TASK BRIEF: The answer must consist solely of the line that contains "This screenshot has height=929, width=1255." and all subsequent lines of the data, each reproduced exactly.

RECORD EXCERPTS:
::::::

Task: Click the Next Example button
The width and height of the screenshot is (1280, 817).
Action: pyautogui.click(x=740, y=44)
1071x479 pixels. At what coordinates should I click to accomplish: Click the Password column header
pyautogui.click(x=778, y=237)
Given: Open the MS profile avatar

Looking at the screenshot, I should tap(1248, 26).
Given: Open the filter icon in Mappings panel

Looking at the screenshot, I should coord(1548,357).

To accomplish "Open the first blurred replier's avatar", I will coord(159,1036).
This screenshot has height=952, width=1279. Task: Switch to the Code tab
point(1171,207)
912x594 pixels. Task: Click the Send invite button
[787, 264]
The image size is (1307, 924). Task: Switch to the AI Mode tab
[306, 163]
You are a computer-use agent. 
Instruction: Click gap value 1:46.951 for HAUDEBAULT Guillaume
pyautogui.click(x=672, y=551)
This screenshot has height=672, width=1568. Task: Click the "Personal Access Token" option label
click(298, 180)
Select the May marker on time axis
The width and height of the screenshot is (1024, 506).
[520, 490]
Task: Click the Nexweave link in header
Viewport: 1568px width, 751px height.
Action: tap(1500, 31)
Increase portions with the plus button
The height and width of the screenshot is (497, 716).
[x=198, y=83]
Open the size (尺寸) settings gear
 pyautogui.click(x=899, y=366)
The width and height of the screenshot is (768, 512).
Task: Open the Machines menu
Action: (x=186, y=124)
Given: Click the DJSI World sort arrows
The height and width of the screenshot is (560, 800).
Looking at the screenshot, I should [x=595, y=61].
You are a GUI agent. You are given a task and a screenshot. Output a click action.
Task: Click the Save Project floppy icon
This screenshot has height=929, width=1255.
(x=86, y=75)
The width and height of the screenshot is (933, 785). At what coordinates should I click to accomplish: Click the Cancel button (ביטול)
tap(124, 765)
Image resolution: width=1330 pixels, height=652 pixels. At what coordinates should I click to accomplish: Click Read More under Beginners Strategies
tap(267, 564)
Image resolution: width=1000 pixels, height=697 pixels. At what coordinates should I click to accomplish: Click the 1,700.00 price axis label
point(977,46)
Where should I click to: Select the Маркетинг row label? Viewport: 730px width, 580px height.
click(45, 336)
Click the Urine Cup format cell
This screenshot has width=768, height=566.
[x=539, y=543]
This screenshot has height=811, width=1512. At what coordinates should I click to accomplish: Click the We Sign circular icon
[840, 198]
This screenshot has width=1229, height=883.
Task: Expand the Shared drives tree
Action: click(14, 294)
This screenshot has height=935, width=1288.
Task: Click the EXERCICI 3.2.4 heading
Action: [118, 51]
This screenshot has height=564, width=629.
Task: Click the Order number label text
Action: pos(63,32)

::::::

YOUR SOLUTION:
This screenshot has height=929, width=1255.
(x=86, y=75)
The width and height of the screenshot is (933, 785). At what coordinates should I click to accomplish: Click the Cancel button (ביטול)
tap(124, 765)
Image resolution: width=1330 pixels, height=652 pixels. At what coordinates should I click to accomplish: Click Read More under Beginners Strategies
tap(267, 564)
Image resolution: width=1000 pixels, height=697 pixels. At what coordinates should I click to accomplish: Click the 1,700.00 price axis label
point(977,46)
Where should I click to: Select the Маркетинг row label? Viewport: 730px width, 580px height.
click(45, 336)
Click the Urine Cup format cell
This screenshot has width=768, height=566.
[x=539, y=543]
This screenshot has height=811, width=1512. At what coordinates should I click to accomplish: Click the We Sign circular icon
[840, 198]
This screenshot has width=1229, height=883.
Task: Expand the Shared drives tree
Action: click(14, 294)
This screenshot has height=935, width=1288.
Task: Click the EXERCICI 3.2.4 heading
Action: [118, 51]
This screenshot has height=564, width=629.
Task: Click the Order number label text
Action: pos(63,32)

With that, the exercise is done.